Drexciya, van het gelijknamige Detroitse technoduo James Stinson en Gerald Donald, leeft niet alleen voort in hun muziek (en andere artiesten die zij inspireerden), ook meerdere kunstenaars hebben zich laten inspireren door de onderwaterwereld waarin Drexciyans, de ongeboren kinderen van de tot slaaf gemaakte vrouwen die tijdens de Middenpassage overboord werden gegooid, tot leven zijn komen. In deze KoZ een selectie van kunstprojecten (volg de links voor een impressie).
Ellen Gallagher maakte onder meer de serie Watery Ecstatic geïnspireerd op de Drexciya-mythe (zie hier een van de eerste werken uit 2001). Onderdeel van deze serie zijn ook deze aquarellen die hinten naar de portretten en stillevens van de 17e-eeuwse Nederlandse kunstenaar Albert Eckhout, die tijdens reizen naar Nederlands-Brazilië de oorspronkelijke bevolking en tot slaaf gemaakten vastlegde.
Kunstenaar Firelei Báez’s schilderde haar verbeelding van de mythologische wezens voor haar expositie A Drexcyen Chronocommons (To win the war you fought it sideways) en ze maakte een abstracter kunstwerk over de oceaan als “a connector and a repository of physical memory.” Over de betekenis van de mythe zegt ze: “mythology often contains origin stories, whether they be for natural phenomena or the origin of a nation.
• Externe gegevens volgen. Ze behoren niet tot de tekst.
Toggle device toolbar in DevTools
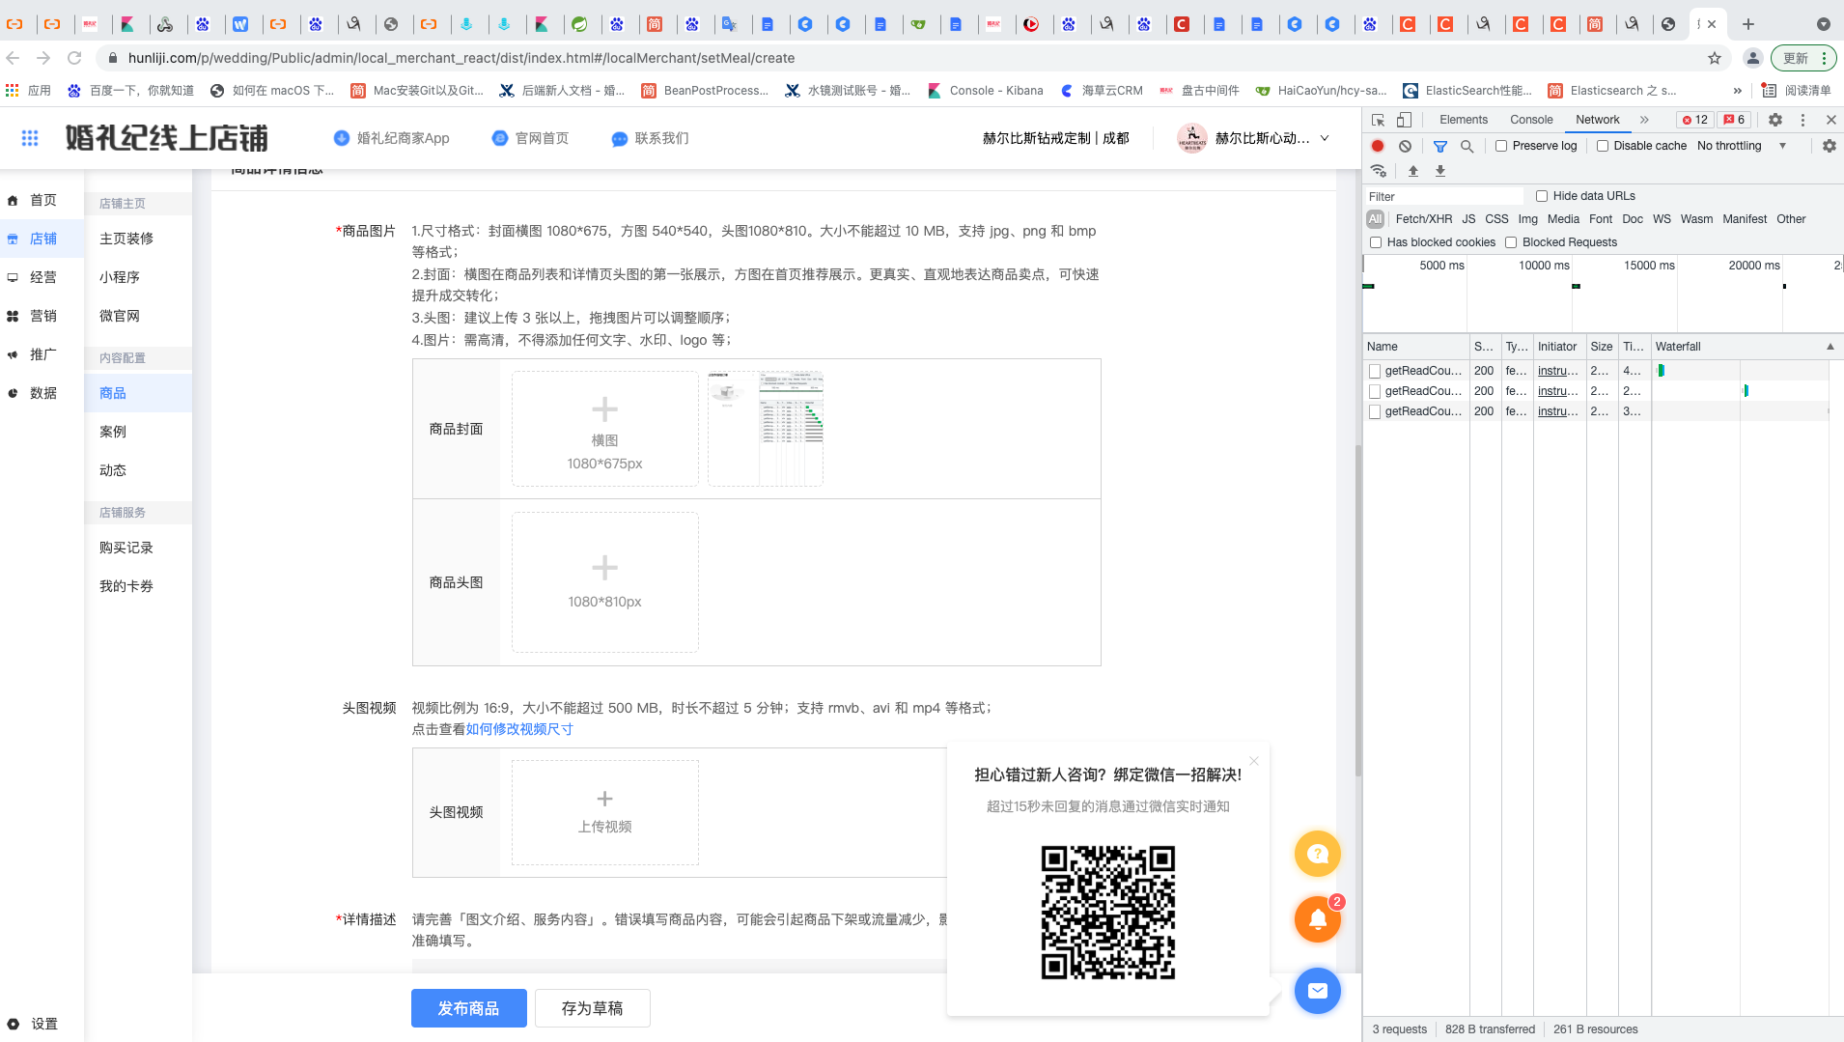1844x1042 pixels. coord(1404,120)
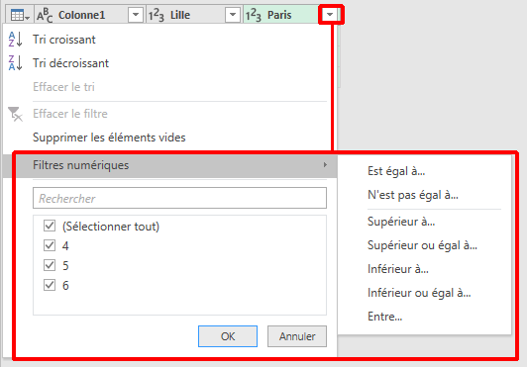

For those who were displaced through slavery and colonialism, much of that has been violently erased. Mythology, like the Drexciya myth, which is also associated with Afro-futurism, holds space for both a fantastical remixing of the past but also hope for the future.”
Fotograaf Ayana V. Jackson refereert in haar portrettenreeks Take Me to the Water aan verschillende nieuwe en oude mythen, waaronder Drexciya. In het portret Sea Lion poseert ze als een Drexciyaanse godin – op precies dezelfde manier als in een portret van Queen Elizabeth I, onder wiens bewind de eerste pogingen tot kolonialistische uitbreiding werden ondernomen. Eind april start in New York Jacksons expositie “From the Deep: In the Wake of Drexciya with Ayana V. Jackson” maar daar kunnen we online helaas nog niets over vinden.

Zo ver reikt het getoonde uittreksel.